:: Supplied entries ::

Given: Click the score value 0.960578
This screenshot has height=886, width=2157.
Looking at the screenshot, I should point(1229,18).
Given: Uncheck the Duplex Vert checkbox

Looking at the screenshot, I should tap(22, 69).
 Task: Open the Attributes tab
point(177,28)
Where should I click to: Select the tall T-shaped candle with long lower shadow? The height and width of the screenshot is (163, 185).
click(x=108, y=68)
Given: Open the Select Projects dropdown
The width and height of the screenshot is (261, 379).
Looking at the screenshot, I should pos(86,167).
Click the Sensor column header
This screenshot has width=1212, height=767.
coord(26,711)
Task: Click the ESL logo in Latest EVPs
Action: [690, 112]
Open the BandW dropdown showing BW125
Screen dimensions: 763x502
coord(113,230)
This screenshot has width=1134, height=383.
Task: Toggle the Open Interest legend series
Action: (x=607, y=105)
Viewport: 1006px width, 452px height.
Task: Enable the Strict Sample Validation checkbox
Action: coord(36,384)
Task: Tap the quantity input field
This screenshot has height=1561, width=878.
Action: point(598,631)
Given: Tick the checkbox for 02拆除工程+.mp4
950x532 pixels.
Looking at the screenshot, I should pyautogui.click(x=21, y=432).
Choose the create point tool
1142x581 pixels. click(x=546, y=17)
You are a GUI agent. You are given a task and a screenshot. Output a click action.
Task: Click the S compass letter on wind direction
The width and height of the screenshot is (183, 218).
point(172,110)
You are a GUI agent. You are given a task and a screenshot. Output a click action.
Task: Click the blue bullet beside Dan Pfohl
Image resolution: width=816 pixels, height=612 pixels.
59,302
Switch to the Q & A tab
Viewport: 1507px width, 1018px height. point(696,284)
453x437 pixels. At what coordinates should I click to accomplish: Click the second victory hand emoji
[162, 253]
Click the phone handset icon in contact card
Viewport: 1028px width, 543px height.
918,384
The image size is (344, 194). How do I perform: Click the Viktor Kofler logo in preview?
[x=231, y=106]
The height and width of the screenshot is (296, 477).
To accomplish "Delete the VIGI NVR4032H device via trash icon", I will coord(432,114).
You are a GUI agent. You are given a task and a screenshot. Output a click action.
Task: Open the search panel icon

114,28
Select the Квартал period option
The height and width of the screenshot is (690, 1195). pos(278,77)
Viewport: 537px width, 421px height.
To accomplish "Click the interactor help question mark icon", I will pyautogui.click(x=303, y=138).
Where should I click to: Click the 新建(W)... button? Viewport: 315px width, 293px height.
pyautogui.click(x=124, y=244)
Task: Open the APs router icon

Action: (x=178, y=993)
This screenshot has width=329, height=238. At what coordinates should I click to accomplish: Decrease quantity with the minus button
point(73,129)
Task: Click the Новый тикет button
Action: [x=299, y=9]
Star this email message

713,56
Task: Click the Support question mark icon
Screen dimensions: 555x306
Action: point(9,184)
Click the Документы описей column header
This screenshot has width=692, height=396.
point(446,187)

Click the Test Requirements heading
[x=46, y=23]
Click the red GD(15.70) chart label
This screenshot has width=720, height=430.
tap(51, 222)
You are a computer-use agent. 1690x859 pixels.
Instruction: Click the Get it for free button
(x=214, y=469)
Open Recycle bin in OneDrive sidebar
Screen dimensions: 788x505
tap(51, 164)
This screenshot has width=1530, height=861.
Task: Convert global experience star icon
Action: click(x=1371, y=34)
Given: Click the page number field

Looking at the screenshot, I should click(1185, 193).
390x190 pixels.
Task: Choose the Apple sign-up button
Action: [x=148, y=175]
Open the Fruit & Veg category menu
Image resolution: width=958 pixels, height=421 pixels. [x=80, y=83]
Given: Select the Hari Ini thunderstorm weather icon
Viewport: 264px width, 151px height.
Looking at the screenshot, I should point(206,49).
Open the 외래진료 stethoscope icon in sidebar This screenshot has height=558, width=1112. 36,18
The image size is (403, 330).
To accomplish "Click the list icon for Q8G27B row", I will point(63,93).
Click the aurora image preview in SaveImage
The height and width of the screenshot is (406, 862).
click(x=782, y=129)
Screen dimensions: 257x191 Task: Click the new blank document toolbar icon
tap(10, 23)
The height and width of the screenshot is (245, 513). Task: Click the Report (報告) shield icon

:: To do ::
Return the whole of the data, character for character.

:: Answer to this problem ::
Given: Click the score value 0.960578
This screenshot has height=886, width=2157.
Looking at the screenshot, I should point(1229,18).
Given: Uncheck the Duplex Vert checkbox

Looking at the screenshot, I should tap(22, 69).
 Task: Open the Attributes tab
point(177,28)
Where should I click to: Select the tall T-shaped candle with long lower shadow? The height and width of the screenshot is (163, 185).
click(x=108, y=68)
Given: Open the Select Projects dropdown
The width and height of the screenshot is (261, 379).
Looking at the screenshot, I should pos(86,167).
Click the Sensor column header
This screenshot has width=1212, height=767.
coord(26,711)
Task: Click the ESL logo in Latest EVPs
Action: [690, 112]
Open the BandW dropdown showing BW125
Screen dimensions: 763x502
coord(113,230)
This screenshot has width=1134, height=383.
Task: Toggle the Open Interest legend series
Action: (x=607, y=105)
Viewport: 1006px width, 452px height.
Task: Enable the Strict Sample Validation checkbox
Action: coord(36,384)
Task: Tap the quantity input field
This screenshot has height=1561, width=878.
Action: point(598,631)
Given: Tick the checkbox for 02拆除工程+.mp4
950x532 pixels.
Looking at the screenshot, I should pyautogui.click(x=21, y=432).
Choose the create point tool
1142x581 pixels. click(x=546, y=17)
You are a GUI agent. You are given a task and a screenshot. Output a click action.
Task: Click the S compass letter on wind direction
The width and height of the screenshot is (183, 218).
point(172,110)
You are a GUI agent. You are given a task and a screenshot. Output a click action.
Task: Click the blue bullet beside Dan Pfohl
Image resolution: width=816 pixels, height=612 pixels.
59,302
Switch to the Q & A tab
Viewport: 1507px width, 1018px height. point(696,284)
453x437 pixels. At what coordinates should I click to accomplish: Click the second victory hand emoji
[162, 253]
Click the phone handset icon in contact card
Viewport: 1028px width, 543px height.
918,384
The image size is (344, 194). How do I perform: Click the Viktor Kofler logo in preview?
[x=231, y=106]
The height and width of the screenshot is (296, 477).
To accomplish "Delete the VIGI NVR4032H device via trash icon", I will coord(432,114).
You are a GUI agent. You are given a task and a screenshot. Output a click action.
Task: Open the search panel icon

114,28
Select the Квартал period option
The height and width of the screenshot is (690, 1195). pos(278,77)
Viewport: 537px width, 421px height.
To accomplish "Click the interactor help question mark icon", I will pyautogui.click(x=303, y=138).
Where should I click to: Click the 新建(W)... button? Viewport: 315px width, 293px height.
pyautogui.click(x=124, y=244)
Task: Open the APs router icon

Action: (x=178, y=993)
This screenshot has width=329, height=238. At what coordinates should I click to accomplish: Decrease quantity with the minus button
point(73,129)
Task: Click the Новый тикет button
Action: [x=299, y=9]
Star this email message

713,56
Task: Click the Support question mark icon
Screen dimensions: 555x306
Action: point(9,184)
Click the Документы описей column header
This screenshot has width=692, height=396.
point(446,187)

Click the Test Requirements heading
[x=46, y=23]
Click the red GD(15.70) chart label
This screenshot has width=720, height=430.
tap(51, 222)
You are a computer-use agent. 1690x859 pixels.
Instruction: Click the Get it for free button
(x=214, y=469)
Open Recycle bin in OneDrive sidebar
Screen dimensions: 788x505
tap(51, 164)
This screenshot has width=1530, height=861.
Task: Convert global experience star icon
Action: click(x=1371, y=34)
Given: Click the page number field

Looking at the screenshot, I should click(1185, 193).
390x190 pixels.
Task: Choose the Apple sign-up button
Action: [x=148, y=175]
Open the Fruit & Veg category menu
Image resolution: width=958 pixels, height=421 pixels. [x=80, y=83]
Given: Select the Hari Ini thunderstorm weather icon
Viewport: 264px width, 151px height.
Looking at the screenshot, I should point(206,49).
Open the 외래진료 stethoscope icon in sidebar This screenshot has height=558, width=1112. 36,18
The image size is (403, 330).
To accomplish "Click the list icon for Q8G27B row", I will point(63,93).
Click the aurora image preview in SaveImage
The height and width of the screenshot is (406, 862).
click(x=782, y=129)
Screen dimensions: 257x191 Task: Click the new blank document toolbar icon
tap(10, 23)
The height and width of the screenshot is (245, 513). Task: Click the Report (報告) shield icon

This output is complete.